* _The request_:
Render each line of the items below as a Markdown table with two columns, n for the row number and Line for the text, omitting blank lines.

Word and element pointing entries:
────

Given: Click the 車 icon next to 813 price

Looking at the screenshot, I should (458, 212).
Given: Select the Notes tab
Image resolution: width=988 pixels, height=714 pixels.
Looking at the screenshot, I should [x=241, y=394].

────

* _Output for this task_:
| n | Line |
|---|---|
| 1 | Given: Click the 車 icon next to 813 price |
| 2 | Looking at the screenshot, I should (458, 212). |
| 3 | Given: Select the Notes tab |
| 4 | Image resolution: width=988 pixels, height=714 pixels. |
| 5 | Looking at the screenshot, I should [x=241, y=394]. |